Liebe Grüße. Rex - Udo
Maya-Glyphen
Sers
wenn Du jetzt schon Inkas mit Mayas verwechselst, dann seh ich da aber schwarz mit Deinen Forschungen.
Die Maya-Fonts findest Du hier
http://www.fontspace.com/category/mayan
… was googlen so alles mit sich bringt… unglaublich.
Gruß dahaam
Danke für deinen Hinweis
Danke für deinen Hinweis, hab mir die Seite gleich aufgerufen.
Hab ja zugegeben, das ich mich in meiner Zettelwirtschaft verrannt habe, Mayas und Inkas verwechsle ich natürlich nicht. Auch wenn ich erst am Anfang meiner Hobbyforschungen stehe. Ich kann mich weis Gott nicht als Experten bezeichnen, sondern als noch recht blutiger Laie. Deswegen versuche ich ja auch bei solventen Experten zu lernen. Ich meine es mit meiner Südamerika sammlung durchaus ernst und taste mich gerne vom Anfang der Geschichte heran. Als Bitte nicht Sauer sein über meinen anfänglichen Fehler. Ist sowieso für mich das Erste mal, das ich mich übers Internet an solche Lernseiten heran traue, alles was ich bis jetzt so zusammentragen konnte, habe ich aus Büchern und Dokumentationen. Leider bin ich nicht so firm, das ich in dem wulst an Publikationen, das wirklich Richtige und auch tragfähige finde. Schlimm ist nur, sobald ich im Internet nach solchen Artikeln suche, gerate ich unweigerlich auf Verschwörer und Mystiker Seiten. Ich mag einfach keine Vorgefertigten Niederschriften, die sich dann in entsprechende ergüsse verlieren. Dazu sind meine Finanzen einfach zu knapp, muß ich doch im Internetcafe surfen.

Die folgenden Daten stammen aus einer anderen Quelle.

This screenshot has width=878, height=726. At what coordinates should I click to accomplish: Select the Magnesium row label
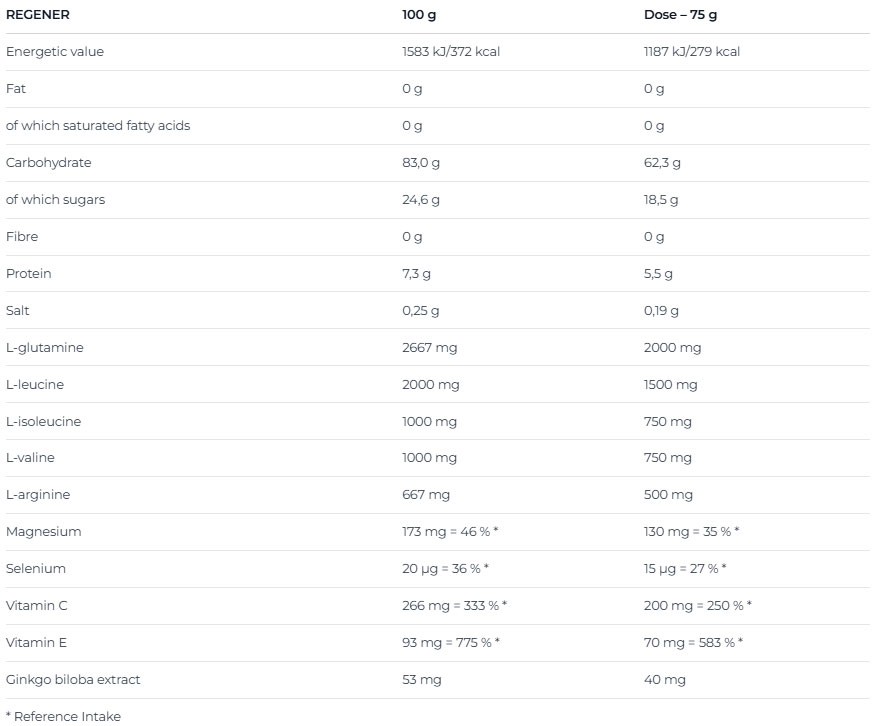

Mein wohnsitz ist zu abgelegen und da habe ich keine entsprechenden Anschlüsse.
Verdammt diese kleine Schrift. Hoffentlich habe ich nicht zu viele Tippfehler im Artikel. Also, wenn jemand interesse hat, mit einem wirklich wissbegierigen Laien zu Forschen und mich auch in die Materie einführen möchte, ich bin bereit.